General information
Small businesses will have the option to either pay the flat tax or comply with electronic sales records (EET 2.0). This was agreed upon by the coalition council, as stated by Chamber of Deputies Speaker (SPD) following the meeting.
Finance Minister (ANO) is preparing legislation to reintroduce EET 2.0, with the system expected to take effect from January 2027. Entrepreneurs will be able to choose between EET 2.0 and the flat tax regime. The aim is to avoid increasing administrative burdens for small business owners.
The turnover threshold for eligibility will be set so the choice applies not only to occasional business activities but also to self-employed individuals for whom business is their primary occupation.
The flat tax is currently available to self-employed persons who are not VAT payers and whose annual business income does not exceed CZK 2 million. It is structured in 3 income-based tiers. As of January, this year, around 125,000 people were registered under this regime.
The Ministry of Finance plans to complete the EET 2.0 draft bill by mid-February, followed by internal and external consultations.

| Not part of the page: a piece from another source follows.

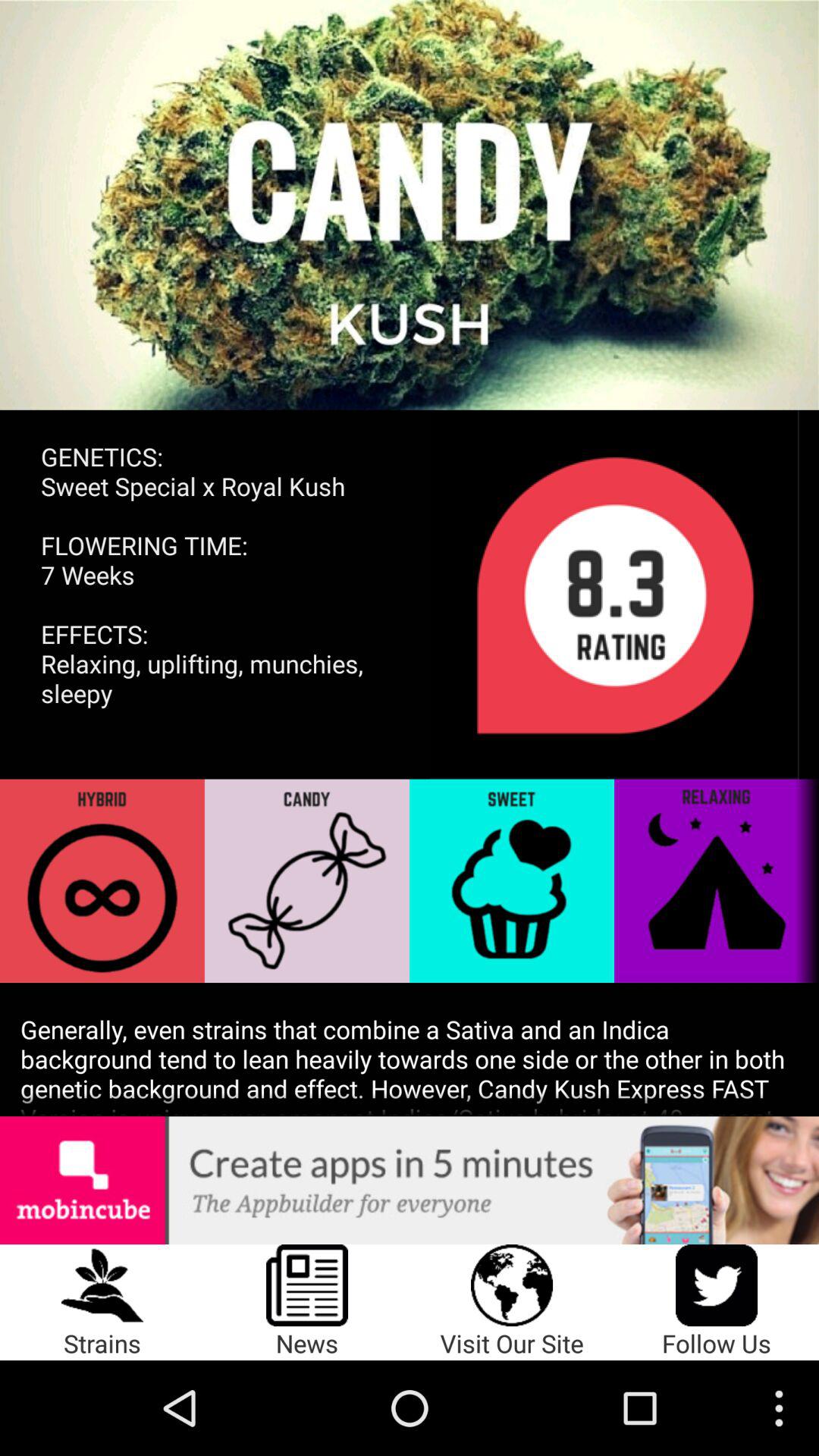
select the icon below generally even strains icon (409, 1180)
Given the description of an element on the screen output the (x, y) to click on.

The government is expected to approve the proposal in the first half of the year, with the first reading in the Chamber of Deputies scheduled by summer at the latest.
The renewed sales recording obligation will cover traders, restaurateurs, and craftsmen. According to the minister, the measure will create fairer conditions for entrepreneurs, reduce the grey economy, and increase state budget revenues.
The International Monetary Fund mission also supported the restoration of EET 2.0 this year, stating that it would help curb tax evasion.
Electronic sales records 1.0 were originally introduced in 2016 under the ČSSD–ANO government. Due to the COVID-19 pandemic, they were suspended from spring 2020 until the end of 2022 and effectively became voluntary.